• Exercise objective: Search the listing for the string "Click". Copy every line that has it.

• Source information:
◇ ◇ ◇ ◇ ◇ ◇ ◇

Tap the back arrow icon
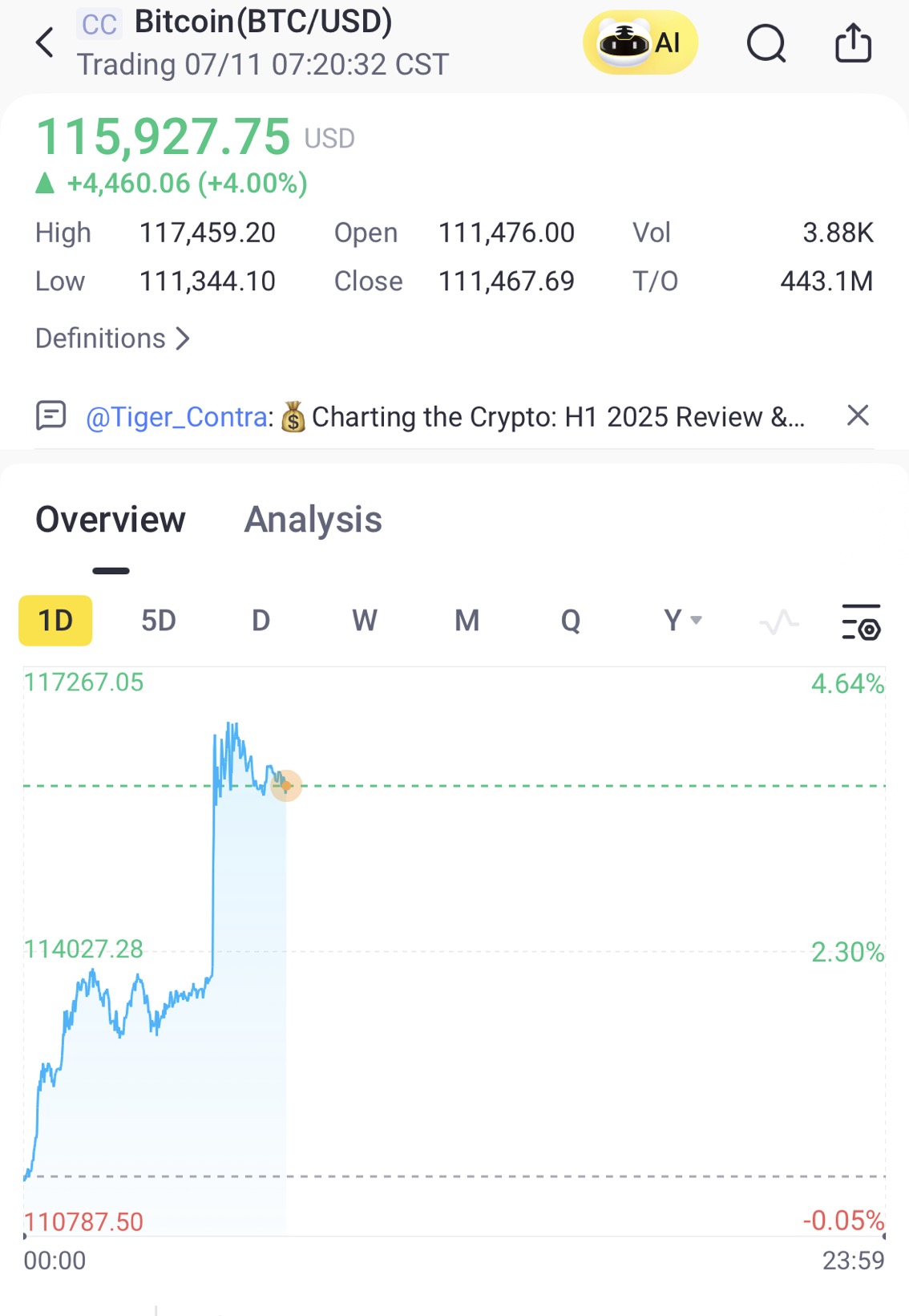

◇ ◇ ◇ ◇ ◇ ◇ ◇

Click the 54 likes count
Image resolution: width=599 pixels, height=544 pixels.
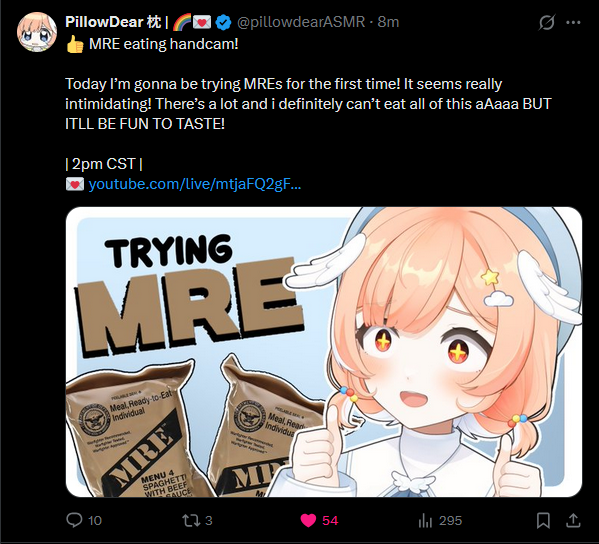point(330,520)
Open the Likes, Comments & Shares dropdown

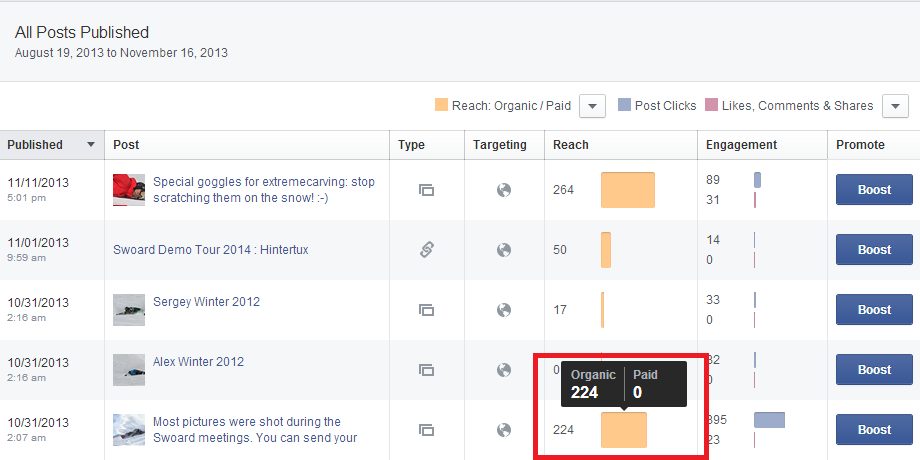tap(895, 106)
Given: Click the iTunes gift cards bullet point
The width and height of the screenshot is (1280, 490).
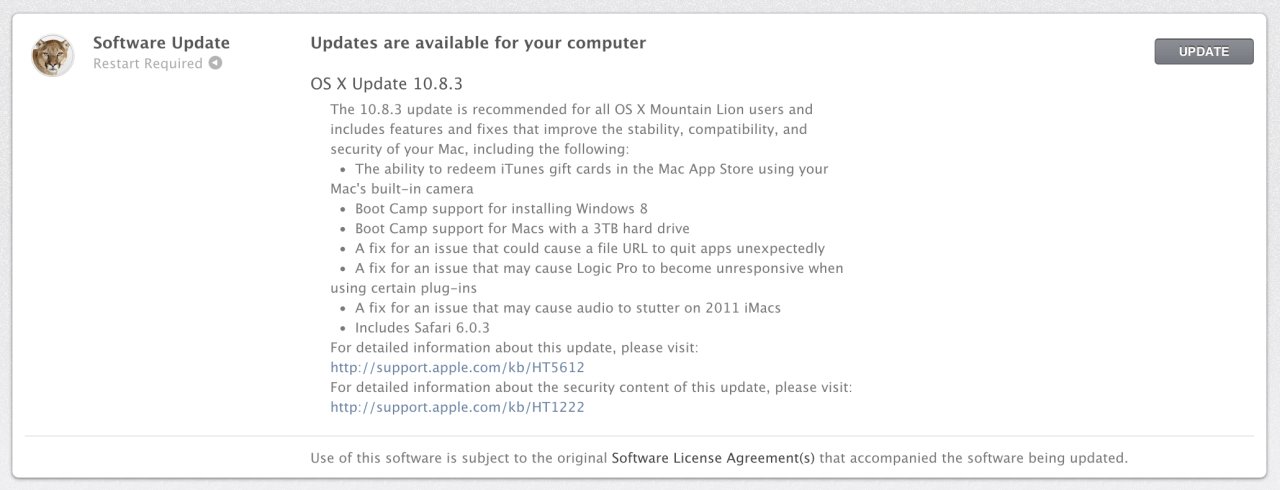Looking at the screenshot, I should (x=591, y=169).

◇ ◇ ◇ ◇ ◇ ◇ ◇

• Expected output:
Click the 54 likes count
Given: Click the iTunes gift cards bullet point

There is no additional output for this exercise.